┏━━

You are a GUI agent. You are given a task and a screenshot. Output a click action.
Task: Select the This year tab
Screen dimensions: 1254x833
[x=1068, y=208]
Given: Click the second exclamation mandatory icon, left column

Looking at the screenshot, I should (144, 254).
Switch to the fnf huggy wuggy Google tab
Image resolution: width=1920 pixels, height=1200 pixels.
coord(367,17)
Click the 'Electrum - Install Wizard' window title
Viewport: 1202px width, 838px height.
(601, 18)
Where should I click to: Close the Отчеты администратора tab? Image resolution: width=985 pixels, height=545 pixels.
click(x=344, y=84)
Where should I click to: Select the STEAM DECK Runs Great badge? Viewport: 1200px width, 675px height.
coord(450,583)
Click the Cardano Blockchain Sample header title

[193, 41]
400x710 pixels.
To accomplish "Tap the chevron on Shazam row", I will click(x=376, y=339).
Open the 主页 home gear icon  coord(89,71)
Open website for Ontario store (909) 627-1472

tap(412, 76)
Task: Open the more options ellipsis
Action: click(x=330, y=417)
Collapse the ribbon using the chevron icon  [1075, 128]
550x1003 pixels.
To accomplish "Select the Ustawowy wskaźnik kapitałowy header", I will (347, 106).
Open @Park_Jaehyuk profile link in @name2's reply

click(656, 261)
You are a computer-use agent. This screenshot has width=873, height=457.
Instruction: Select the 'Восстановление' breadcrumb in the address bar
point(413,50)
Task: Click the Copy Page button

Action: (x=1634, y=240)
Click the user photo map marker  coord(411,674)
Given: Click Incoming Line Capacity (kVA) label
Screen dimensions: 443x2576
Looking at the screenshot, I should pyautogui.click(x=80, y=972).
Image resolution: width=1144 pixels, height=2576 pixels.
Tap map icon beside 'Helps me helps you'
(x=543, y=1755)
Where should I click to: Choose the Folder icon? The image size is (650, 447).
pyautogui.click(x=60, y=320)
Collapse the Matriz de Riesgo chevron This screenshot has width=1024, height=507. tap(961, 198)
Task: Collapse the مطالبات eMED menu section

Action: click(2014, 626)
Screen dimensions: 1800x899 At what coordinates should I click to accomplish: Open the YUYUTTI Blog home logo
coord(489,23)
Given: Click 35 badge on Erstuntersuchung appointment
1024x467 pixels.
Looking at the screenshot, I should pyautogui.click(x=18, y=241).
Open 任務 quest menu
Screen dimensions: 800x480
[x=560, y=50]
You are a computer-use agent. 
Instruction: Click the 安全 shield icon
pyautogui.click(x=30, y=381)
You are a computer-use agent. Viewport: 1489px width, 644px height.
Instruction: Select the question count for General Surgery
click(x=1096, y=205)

┗━━

▶ [SHORT TASK]: Copy out every line of the listing above that contains the string "will". Matching is case-sensitive.

▶ [SOLUTION BELOW]:
To accomplish "Tap the chevron on Shazam row", I will click(x=376, y=339).
To accomplish "Select the Ustawowy wskaźnik kapitałowy header", I will (347, 106).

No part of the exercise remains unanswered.